SOURCE TEXT
The conduct and interpretation of systematic reviews is particularly challenging in the case where few robust clinical trials have been performed to address a particular question. However, risk of bias can be minimized and potentially useful conclusions can be drawn if strict review methodology is adhered to, including an exhaustive literature search, quality appraisal of primary studies, appropriate statistical methodology, assessment of confidence in estimates and risk of bias.

Therefore, the following article aims to: (I) summarize to the important features of a thorough and rigorous systematic review or meta-analysis for the surgical literature; (II) highlight several underused statistical approaches which may yield further interesting insights compared to conventional pair-wise data synthesis techniques; and (III) propose a guide for thorough analysis and presentation of results.


Framing the clinical question

Prior to the literature search, the review must ensure that the posed clinical question has a clear focus and is appropriate either for a systematic review or meta-analysis. It is important that the relevance and suitability of the question be carefully appraised so as to be better designed to improve current clinical knowledge, practice and guide policy and decisions.

A well-accepted methodology for this is the use of the PICO format, with a clearly defined study population (P), intervention studied (I), comparisons (C), and outcomes (O) (1). As an example, in a recent systematic review and meta-analysis on sutureless aortic valve replacement (8), the study population was defined as patients with aortic valve replacement requiring surgical intervention (P), the intervention was minimally invasive aortic valve replacement (I), the comparator was conventional aortic valve replacement (C), and outcomes include perioperative mortality and complications (O).

DATA PROVIDED
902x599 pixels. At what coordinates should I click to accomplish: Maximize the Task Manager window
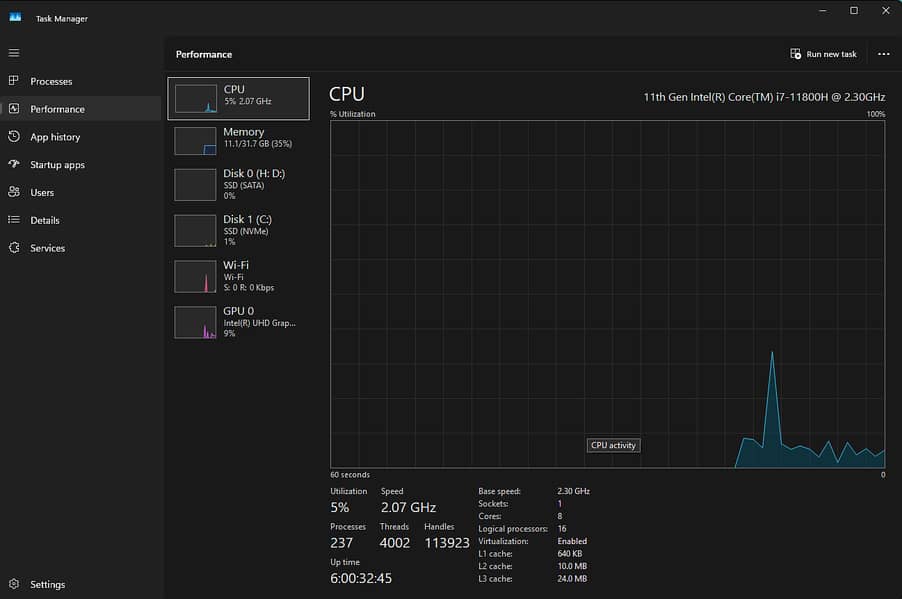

QUESTIONS TO ANSWER
1) List the four parts of the PICO format as the systematic review text defines them, each with its letter.
2) Answer from the systematic review text:
(a) What is the third aim of the article?
(b) In the sutureless aortic valve replacement example, what was the comparator?
(c) What must the review ensure about the posed clinical question before the literature search?
3) Copy the systematic review text word for word, starting at "A well-accepted methodology" and ending at "and complications (O).".
Answer from the systematic review text alone.

COMPLETED EXERCISE
1)
P: study population
I: intervention studied
C: comparisons
O: outcomes

2)
(a) To propose a guide for thorough analysis and presentation of results.
(b) Conventional aortic valve replacement.
(c) That it has a clear focus and is appropriate either for a systematic review or meta-analysis.

3)
A well-accepted methodology for this is the use of the PICO format, with a clearly defined study population (P), intervention studied (I), comparisons (C), and outcomes (O) (1). As an example, in a recent systematic review and meta-analysis on sutureless aortic valve replacement (8), the study population was defined as patients with aortic valve replacement requiring surgical intervention (P), the intervention was minimally invasive aortic valve replacement (I), the comparator was conventional aortic valve replacement (C), and outcomes include perioperative mortality and complications (O).